Dijelaskan oleh Ibnu Katsir,
pengangkatan seseorang sebagai anak tidak menjadikan anak angkat
tersebut menjadi anak sebenarnya/kandung. Anak angkat tersebut berasal
dari sulbi orang lain. Sebab, satu anak tidak mungkin memiliki dua ayah,
sebagaimana seorang tidak mungkin memiliki dua hati. Kemudian Allah
melanjutkan (artinya),
“Dan Allah mengatakan yang sebenarnya dan Dia menunjukkan kepada jalan (yang benar).”
Maksudnya, Allah mengatakan perkataan
yang adil dan menunjukkan kepada jalan yang lurus. Artinya, hukum yang
ditetapkan Allah dengan menghapus anak angkat adalah bentuk keadilan dan
jalan kebenaran.
Memanggil Anak Angkat
Allah memerintahkan untuk memanggil seseorang dengan nasab ayahnya.

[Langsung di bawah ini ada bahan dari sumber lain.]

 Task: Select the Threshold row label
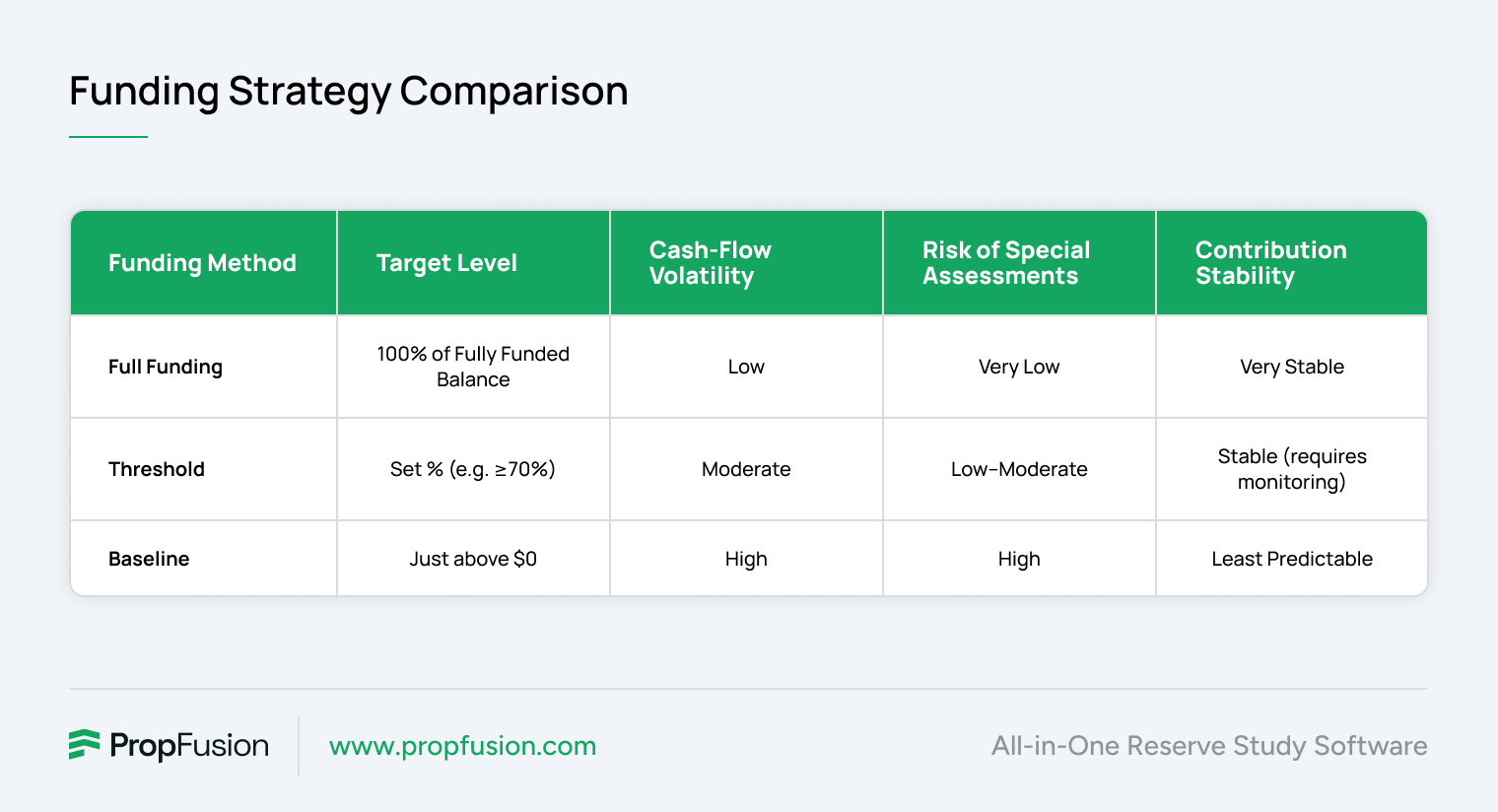(x=157, y=469)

Firman Allah (artinya),
“Panggilah mereka (anak-anak angkat itu) dengan (memakai) nama bapak-bapak mereka. Itulah yang lebih adil di sisi Allah.”
Ayat ini menghapus hukum yang terjadi
di awal Islam, yaitu bolehnya mengangkat anak dan menganggap sebagai
anak sendiri dengan menyandarkan nasab anak tersebut kepadanya. Maka
pada ayat ini, Allah memerintahkan agar mengembalikan nasab seorang anak
kepada orang tua yang sebenarnya bukan kepada orang tua angkatnya.

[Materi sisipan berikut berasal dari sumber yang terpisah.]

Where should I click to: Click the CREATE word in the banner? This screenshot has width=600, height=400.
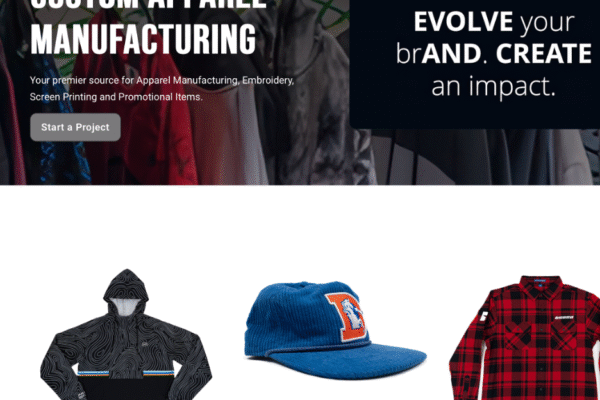(544, 54)
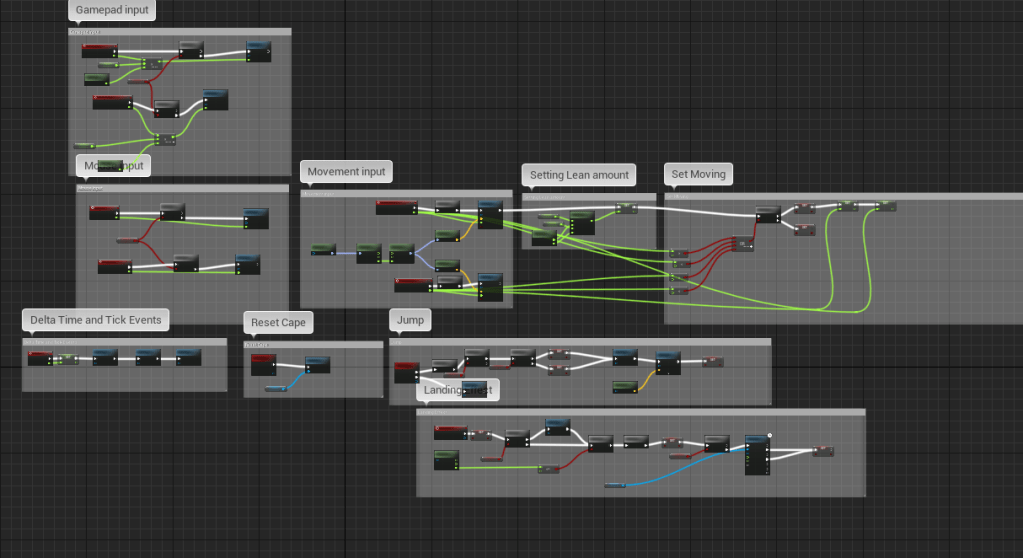1023x558 pixels.
Task: Select the Reset Cape comment bubble
Action: [280, 323]
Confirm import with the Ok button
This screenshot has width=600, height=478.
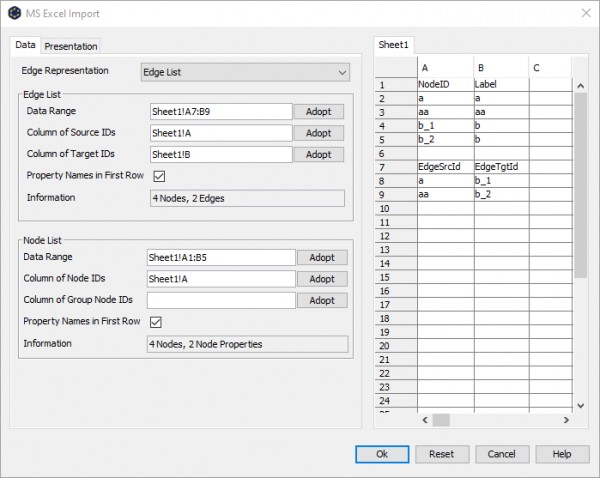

Dalam sebuah hadits disebutkan bahwa Abdullah bin Umar berkata, “Dahulu
kami tidak memanggil Zaid bin Haritsah maula Rasulullah melainkan dengan
panggilan Zaid bin Muhammad. Sampai akhirnya turun ayat (QS. al-Ahzab:
5), “Panggilah mereka (anak-anak angkat itu) dengan (memakai) nama
bapak-bapak mereka. Itulah yang lebih adil di sisi Allah. Dan jika
kalian tidak mengetahui bapak-bapak mereka, maka (panggilah mereka
sebagai) saudara-saudara kalian seagama dan maula-maula kalian.” (HR.
al-Bukhari)
Akhirnya, dengan diberlakukannya hukum
baru tersebut Rasulullah mendudukkan status anak angkat beliau kepada
nasab sebenarnya yaitu Zaid bin Haritsah. Realisasi hukum tersebut
terbukti pada sebuah kejadian. Ketika itu, Ali bin Abi Thalib, Zaid bin
Haritsah, dan Ja’far berebut ingin mengasuh putri Hamzah bin Abdul
Muththalib yang masih kecil. Masing masing mengemukakan alasannya.

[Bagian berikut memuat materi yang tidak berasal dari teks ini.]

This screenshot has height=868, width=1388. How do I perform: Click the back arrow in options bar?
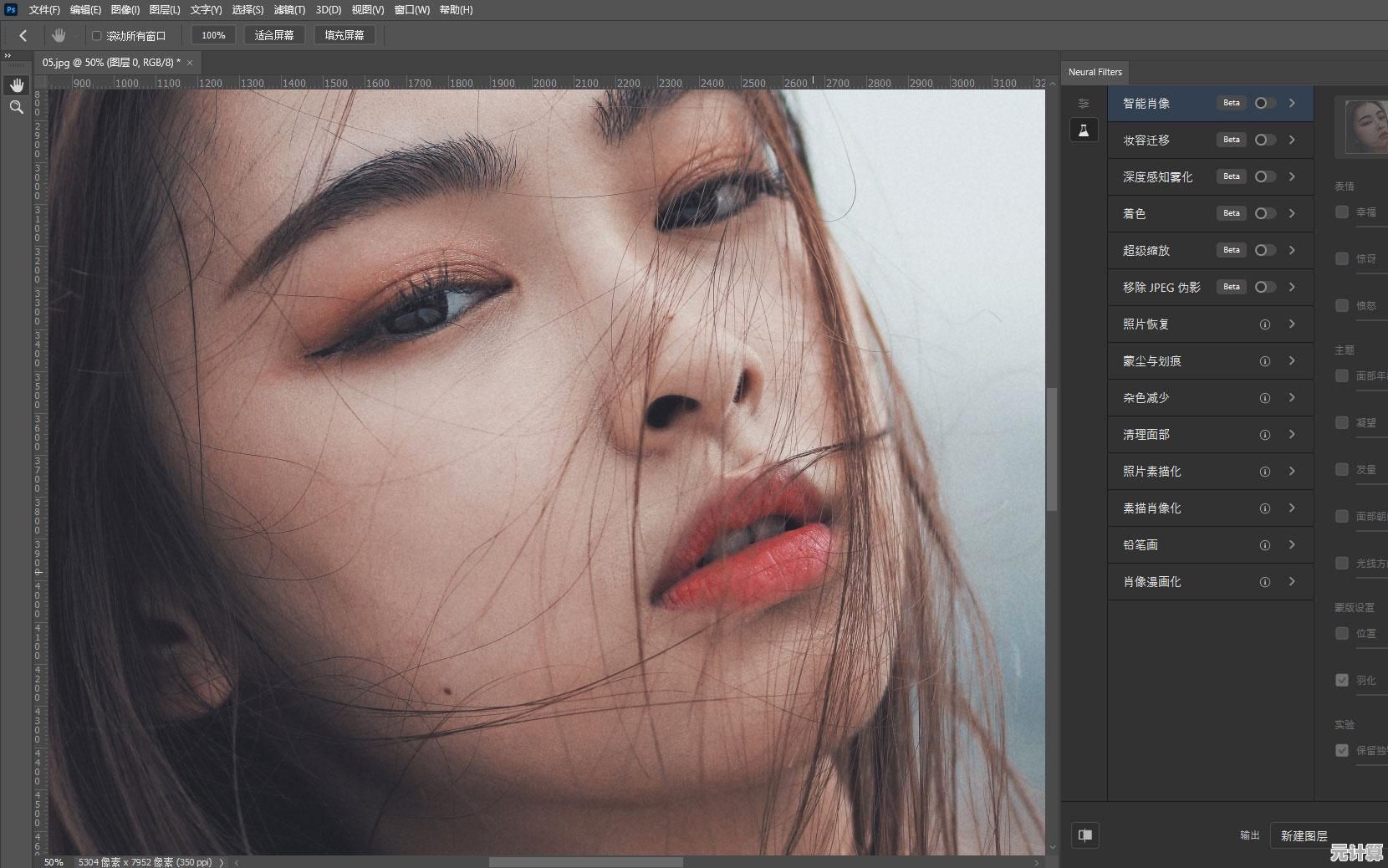(x=23, y=35)
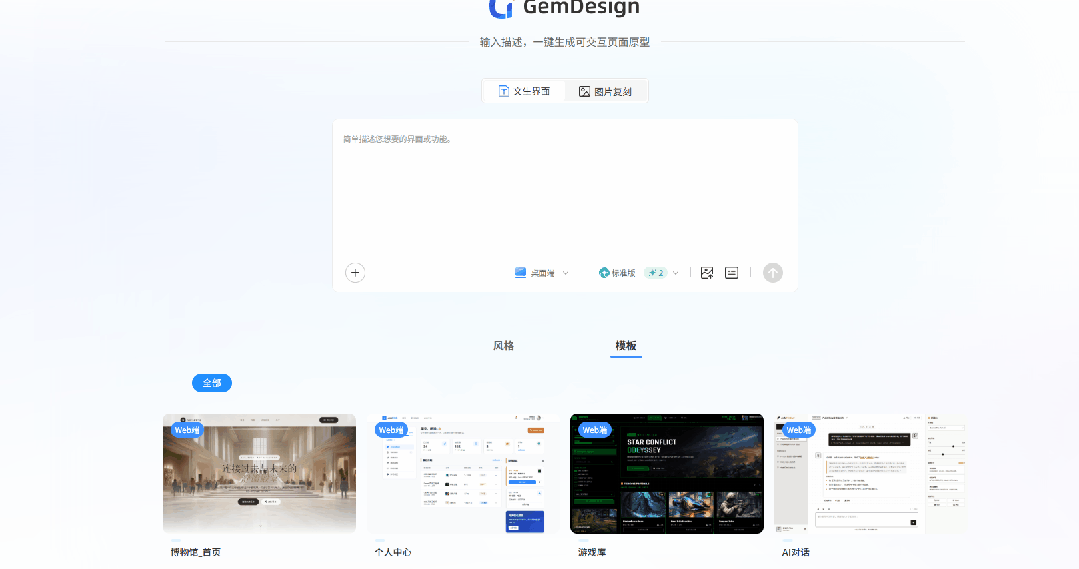Click the plus add attachment icon
The width and height of the screenshot is (1079, 569).
(x=355, y=273)
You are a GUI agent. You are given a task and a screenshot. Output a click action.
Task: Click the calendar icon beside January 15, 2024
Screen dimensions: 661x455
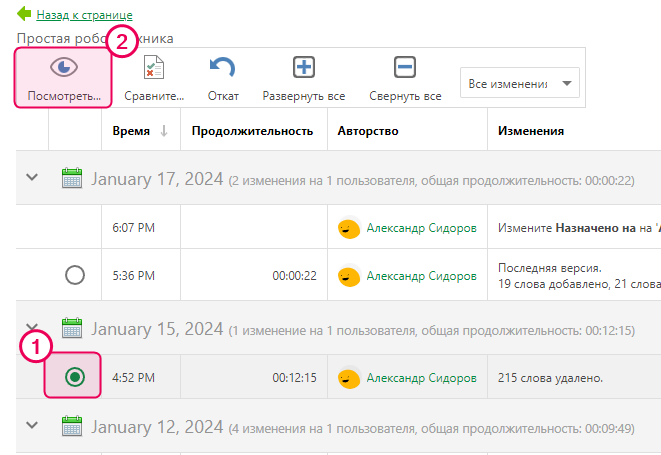tap(72, 328)
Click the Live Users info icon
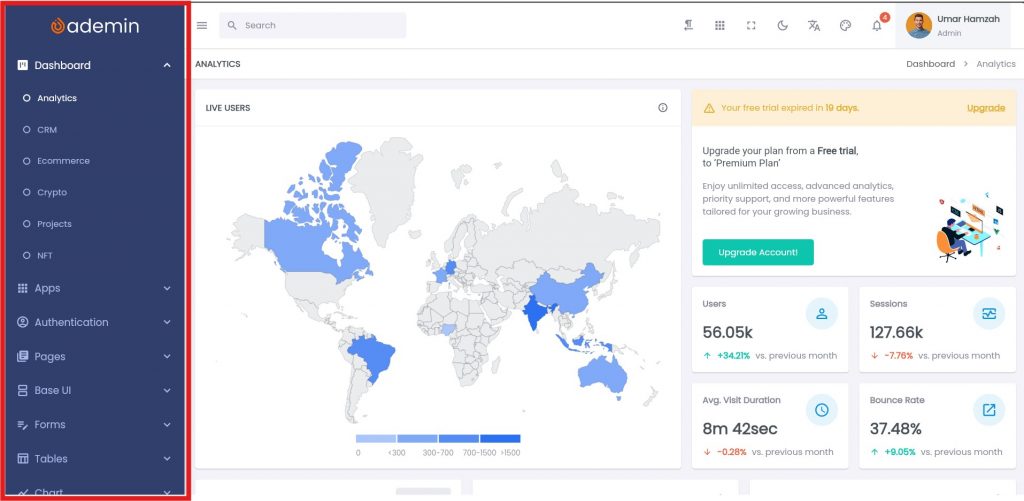The width and height of the screenshot is (1024, 501). pos(662,108)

Setelah itu, Rasulullah berkata kepada Ali bin Abi Thalib, “Engkau
dariku dan aku darimu.” Rasulullah lalu berkata kepada Ja’far bin Abi
Thalib, “Engkau menyerupai akhlakku dan fisikku.” Terakhir, dan ini
adalah intinya, beliau berkata kepada Zaid bin Haritsah z, “Engkau
saudara kami dan maula kami.” Dalam peristiwa tersebut Rasulullah tidak
lagi memanggil Zaid dengan dinasabkan kepada diri beliau tetapi kepada
status sebenarnya. Wallahu a’lam.
Ancaman bagi yang menisbatkan anak kepada selain ayahnya
Rasulullah mengancam orang yang
menyandarkan nasab kepada selain bapak kandungnya. Dari Sa’ad bin Abi
Waqqashz, ia berkata, Rasulullah bersabda (artinya), “Barang siapa yang
mengaku (menyandarkan nasab) kepada selain bapaknya padahal mengetahui
bahwa dia bukan bapaknya maka surga haram baginya.” Maksudnya, haram
masuk surga secara langsung.
Dalam riwayat Ahmad dari Ibnu Abbas disebutkan, “Dahulu kami membaca (yaitu pada ayat yang lafazhnya mansukh/dihapus),
لَا تَرْغَبُوْا عَنْ آبَائِكُمْ، فَإِنَّ كُفْرًا بِكُمْ أَنْ تَرْغَبُوْا عَنْ آبَائِكُمْ
“Janganlah kalian membenci jika
(disandarkan) kepada bapak-bapak kalian. Sesungguhnya kekufuran bagi
kalian jika kalian membenci untuk disandarkan kepada bapak-bapak
kalian.”
Dalam hadits lain dari sahabat Abu Dzar Rasulullah bersabda,
لَيْسَ مِنْ رَجُلٍ ادَّعَى إِلَى غَيْرِ أَبِيْهِ ـ وَهُوَ يَعْلَمُهَ إِلَّا كَفَرَ
“Tidaklah seseorang mengaku-ngaku kepada
selain bapaknya dalam keadaan dia tahu melainkan dia telah melakukan
kekufuran.” (HR. al-Bukhari dan Muslim)
Kesimpulannya, menyandarkan nasab kepada
selain ayahnya merupakan perbuatan dosa besar. Tentu, apabila hal
tersebut dilakukan secara sengaja.
Jika sudah terlanjur?
Syariat Islam ini tentu penuh dengan
rahmat dan kasih sayang. Bagi yang terlanjur melakukannya tanpa
kesengajaan maka ia wajib untuk mengembalikan nasab anak tersebut kepada
ayah kandungnya dan tidak ada dosa baginya. Hal ini sebagaimana yang
ditegaskan oleh Allah (artinya),
“Dan tidak ada dosa atas kalian
terhadap apa yang kalian khilaf padanya. Tetapi (yang ada dosanya)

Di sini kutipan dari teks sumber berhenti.